4. ‑ LE LIBERALIZZAZIONI E LA PROMOZIONE DEL MERITO: BENE LA FINE DELLA VECCHIA POLITICA INDUSTRIALE, MALISSIMO ALITALIA
(a cura di Roger Abravanel)
Un indubbio risultato positivo di questa legislatura sul fronte della concorrenza è stata la sua capacità di invertire la triste pratica del passato che vedeva i Governi italiani allearsi con le associazioni imprenditoriali e con i sindacati e, all’ insegna della “politica industriale”, finire col sussidiare fortemente le imprese, soprattutto quelle manifatturiere. Questa inversione di un atteggiamento tristemente e cronicamente anti–libero mercato dei Governi italiani del passato è avvenuta nel pieno della grande crisi internazionale che ha visto invece Governi tradizionalmente virtuosi, come quello americano, investire per salvare fabbriche di automobili e banche. Nei fatti, con l’avvento della crisi, l’azione dei governi di quasi tutto il mondo è risultata massicciamente anti-concorrenziale. Al di là dei rischi di protezionismo che continuano a incombere sul commercio internazionale, i massicci aiuti di stato/bailout in alcuni settori (finanza, automotive) comportano distorsioni di mercato (soprattutto in prospettiva, visto che la exit strategy dei governi sarà lunga) e pesanti limiti alla libera concorrenza. E il grado di distorsione del mercato è, a detta di molti, la variabile chiave che determinerà la lunghezza di questa pesante recessione, la più grave dopo il 1929. In questo quadro internazionale , nei due settori dell’auto e della finanza il bilancio del governo italiano è molto positivo: esso è infatti intervenuto pochissimo con le banche e con la Fiat e l’indotto, e non ha riportato l’Italia indietro, sul fronte delle regole per lo stimolo della concorrenza, come è invece avvenuto negli altri Paesi.

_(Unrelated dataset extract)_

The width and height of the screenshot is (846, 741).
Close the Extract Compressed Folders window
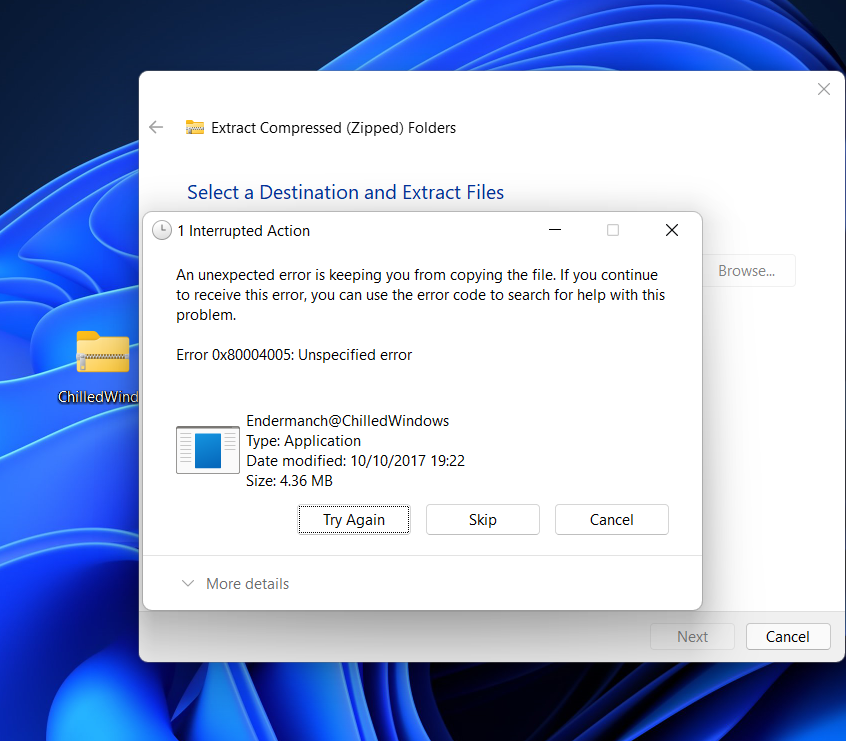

La recente iniziativa sul fondo per le imprese piccole e medie nasce con i presupposti di un’operazione di mercato (fondi delle banche,struttura da fondo di fondi private equity) ma è tutto da vedere se funzionerà come tale o se si trasformerà in una seconda GEPI.

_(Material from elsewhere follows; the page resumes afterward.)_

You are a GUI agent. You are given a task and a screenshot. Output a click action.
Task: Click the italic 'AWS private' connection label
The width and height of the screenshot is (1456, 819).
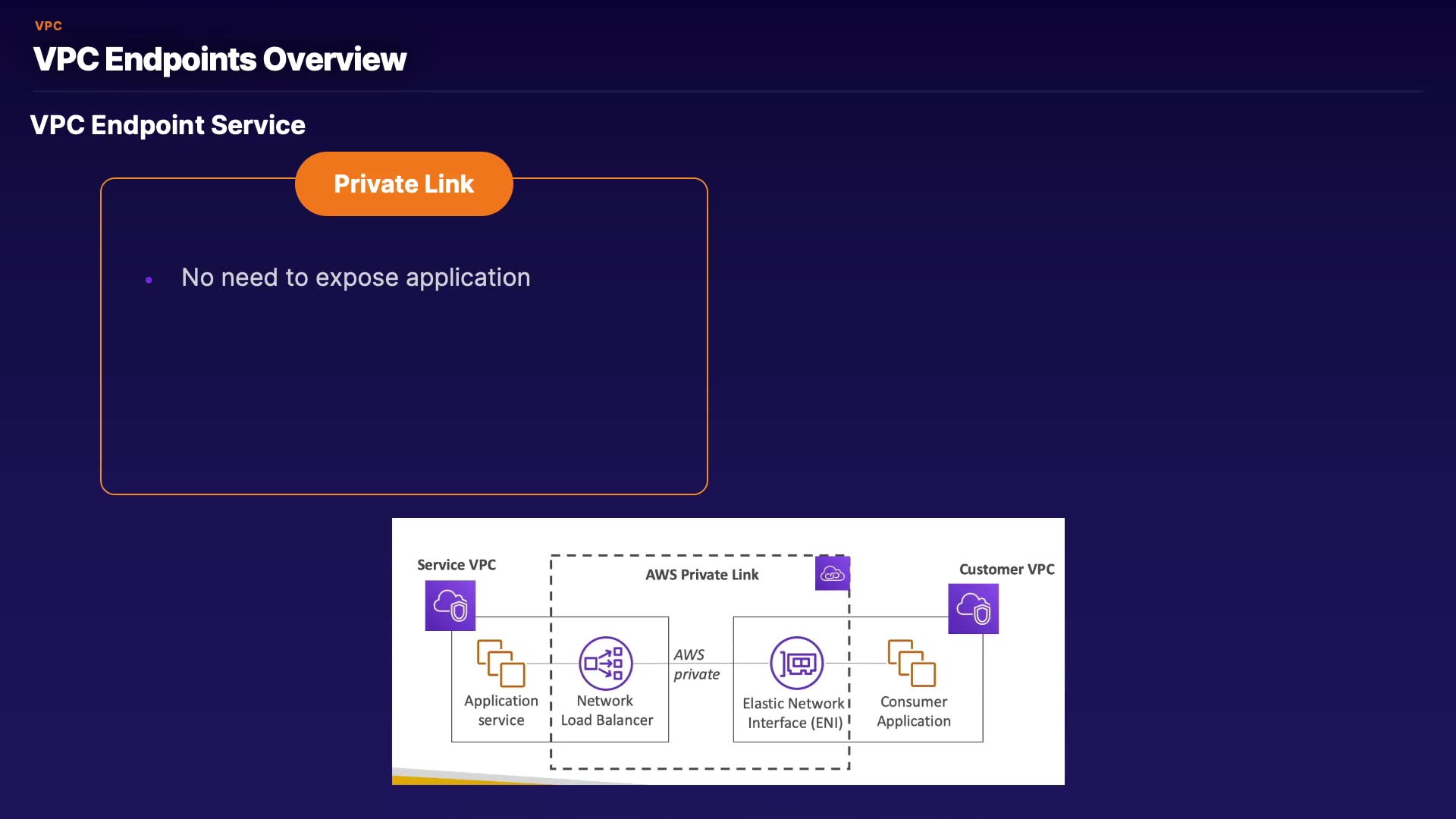click(696, 664)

Ma qui finiscono i bilanci positivi.
Una delle operazioni più importanti e visibili di questa legislatura è stata l’operazione Alitalia che appare invece fortemente anti-concorrenziale , per i due aspetti che seguono.
1. Sul piano politico, può essere attribuita al Governo in carica anche una parte di responsabilità nel fallimento della cessione Alitalia ad Air France-KLM, che avrebbe garantito la continuità operativa ad Alitalia senza fonderla con Air One, un’ azienda fallita che alla fine è stata salvata con i soldi dei contribuenti. L’obiezione che l’operazione con Air France fosse già fallita sotto il governo Prodi per l’opposizione dei sindacati (vero) sottovaluta l’impatto della posizione politica di Silvio Berlusconi in campagna elettorale.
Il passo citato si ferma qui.